Altas Horas com Djavan: quando a nostalgia respira presente

Há artistas que desafiam o calendário: não soam “atuais” porque seguem uma moda, mas porque a própria obra cria o seu tempo. O Altas Horas do último sábado confirmou isso com Djavan. Não foi uma noite de lembranças — foi uma noite em que o passado, o presente e aquilo que ainda está por vir se sentaram lado a lado, como velhos conhecidos.

A cada introdução de violão, uma dobra no tempo: Lilás reacendeu delicadezas que resistem ao desgaste das décadas; Sina surgiu com o balanço que parece deslocar o ar do estúdio; Eu Te Devoro e Oceano lembraram por que a canção popular brasileira pode ser, ao mesmo tempo, simples na entrega e sofisticada na arquitetura. Em Djavan, a harmonia nunca é ornamento: é o caminho secreto que conduz a palavra para onde ela sempre pretendeu chegar, o afeto.

Júnior, Sheron, Gabriel, Fátima Bernandes no Altas Horas

O programa encontrou seu pulso no encontro. Serginho, mestre de cerimônias da escuta, abriu espaço para que o Brasil que cresceu com essas músicas desse rosto à memória. Fátima Bernardes trouxe lembranças de quem acompanhou gerações se apaixonando por esse repertório; Júnior, com a elegância do ex-jogador que conhece bem a cadência do jogo, reconheceu em Djavan o raro talento de transformar síncopa em poesia. Sheron Menezzes, fã assumida, deixou que a emoção dissesse o essencial: quando a música nos atravessa, não há técnica que dê conta do impacto só o silêncio depois do último acorde.

Em meio a depoimentos e canções, o ator Gabriel Leone subiu ao palco para uma homenagem delicada: interpretou um dos sucessos de Djavan com o respeito de quem sabe que mexe num patrimônio afetivo do país. Sem pirotecnia, privilegiando a palavra e o fraseado, Leone costurou sua presença à da plateia — foi menos performance, mais declaração. Naquele instante, a obra mostrou seu raio de alcance: atravessa gerações, linguagens e carreiras, e ainda assim preserva o núcleo de humanidade que a originou.

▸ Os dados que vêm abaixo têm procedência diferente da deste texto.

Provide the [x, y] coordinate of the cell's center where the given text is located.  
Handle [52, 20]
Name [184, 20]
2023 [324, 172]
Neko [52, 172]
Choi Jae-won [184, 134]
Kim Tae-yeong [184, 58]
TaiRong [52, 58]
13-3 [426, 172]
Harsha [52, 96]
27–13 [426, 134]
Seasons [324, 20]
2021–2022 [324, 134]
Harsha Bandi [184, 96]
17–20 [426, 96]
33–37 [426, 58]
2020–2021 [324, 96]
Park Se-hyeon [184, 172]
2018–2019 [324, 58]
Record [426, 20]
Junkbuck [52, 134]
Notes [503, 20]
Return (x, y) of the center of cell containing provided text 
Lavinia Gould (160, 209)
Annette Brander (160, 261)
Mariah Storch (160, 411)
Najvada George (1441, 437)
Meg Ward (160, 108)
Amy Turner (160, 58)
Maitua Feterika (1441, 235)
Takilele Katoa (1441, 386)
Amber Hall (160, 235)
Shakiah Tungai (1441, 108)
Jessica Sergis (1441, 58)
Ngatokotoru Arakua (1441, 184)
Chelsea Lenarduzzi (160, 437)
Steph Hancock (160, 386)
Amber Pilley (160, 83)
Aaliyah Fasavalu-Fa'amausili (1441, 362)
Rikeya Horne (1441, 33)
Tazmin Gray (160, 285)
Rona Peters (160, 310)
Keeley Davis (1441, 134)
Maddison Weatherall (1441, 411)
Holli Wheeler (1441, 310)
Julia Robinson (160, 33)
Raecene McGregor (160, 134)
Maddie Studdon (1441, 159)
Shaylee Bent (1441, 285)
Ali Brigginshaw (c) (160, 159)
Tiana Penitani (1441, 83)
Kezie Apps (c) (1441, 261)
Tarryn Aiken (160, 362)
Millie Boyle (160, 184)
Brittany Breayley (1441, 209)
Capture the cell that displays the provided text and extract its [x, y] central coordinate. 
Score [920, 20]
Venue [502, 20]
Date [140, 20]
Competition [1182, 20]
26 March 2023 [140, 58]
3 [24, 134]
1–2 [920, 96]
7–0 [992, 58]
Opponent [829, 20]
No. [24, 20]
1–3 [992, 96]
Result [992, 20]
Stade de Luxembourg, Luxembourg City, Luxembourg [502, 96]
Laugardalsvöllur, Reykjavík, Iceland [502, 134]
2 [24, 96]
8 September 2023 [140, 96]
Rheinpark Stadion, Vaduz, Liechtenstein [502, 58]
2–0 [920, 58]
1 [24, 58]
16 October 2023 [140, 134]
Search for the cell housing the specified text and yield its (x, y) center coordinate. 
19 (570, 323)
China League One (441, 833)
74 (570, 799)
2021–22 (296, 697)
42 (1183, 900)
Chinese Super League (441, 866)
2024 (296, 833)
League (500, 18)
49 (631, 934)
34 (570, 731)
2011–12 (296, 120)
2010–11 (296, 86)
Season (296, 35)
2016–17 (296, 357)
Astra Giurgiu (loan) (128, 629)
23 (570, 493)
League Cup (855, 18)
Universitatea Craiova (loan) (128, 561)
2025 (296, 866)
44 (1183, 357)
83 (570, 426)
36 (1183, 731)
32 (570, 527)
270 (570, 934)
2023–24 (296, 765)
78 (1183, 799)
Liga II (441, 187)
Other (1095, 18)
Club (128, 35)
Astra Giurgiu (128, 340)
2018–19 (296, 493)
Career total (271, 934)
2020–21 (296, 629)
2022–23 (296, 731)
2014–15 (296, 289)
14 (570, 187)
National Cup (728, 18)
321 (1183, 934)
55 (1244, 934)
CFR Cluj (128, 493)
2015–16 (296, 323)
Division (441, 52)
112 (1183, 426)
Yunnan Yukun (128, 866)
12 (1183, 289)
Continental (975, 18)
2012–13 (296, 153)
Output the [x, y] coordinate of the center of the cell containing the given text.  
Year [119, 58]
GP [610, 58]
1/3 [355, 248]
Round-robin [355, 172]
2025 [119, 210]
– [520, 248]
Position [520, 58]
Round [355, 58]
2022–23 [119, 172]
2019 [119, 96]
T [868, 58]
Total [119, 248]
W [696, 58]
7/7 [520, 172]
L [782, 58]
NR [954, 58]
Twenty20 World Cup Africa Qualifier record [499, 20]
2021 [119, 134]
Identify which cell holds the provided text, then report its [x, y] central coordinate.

Talento no sangue: Djavan e a Trívia

Trívia no Altas Horas

E se a noite já era sobre permanência, ela ganhou uma imagem concreta quando Djavan se juntou à Trívia — a banda formada por dois de seus netos e seu filho mais novo. Parece mesmo que o talento corre na família: o trio traz produção de Max Viana, segundo filho de Djavan, operando o fino equilíbrio entre herança e invenção. A formação, Gabriel e B (netos, ambos com 19 anos) e Inas (filho caçula, 18) —não tenta “atualizar” Djavan no sentido superficial; prefere revelar, em novas texturas, a atualidade que sempre esteve ali.

Djavan no Altas Horas

É bonito notar como o timbre do clã encontra a voltagem certa para dialogar com o mestre sem mimetizá-lo. A batida abre espaço, o arranjo respira, e de repente o que se ouve é um ciclo que se renova: a canção, antes de tudo, como lugar de encontro. Não há nostalgia no sentido de saudade passiva; há continuidade. Essas músicas não envelheceram, nós é que amadurecemos dentro delas.

No fim, o Altas Horas funcionou como aula afetiva. Entre histórias, risos contidos e olhos marejados, o programa recordou uma lição simples e difícil: música popular é a arte de dizer o essencial com rigor. Em Djavan, o rigor é invisível, o que chega primeiro é a delicadeza. O resto, a gente só percebe quando tenta explicar por que, tantos anos depois, ainda apaga a luz da sala para ouvir um verso como se fosse a primeira vez.

Seja na homenagem de Gabriel Leone, seja no gesto de partilha com a Trívia, ficou a certeza: a música de Djavan não passa. Ela se renova feito maré boa, que sempre volta, nunca do mesmo jeito.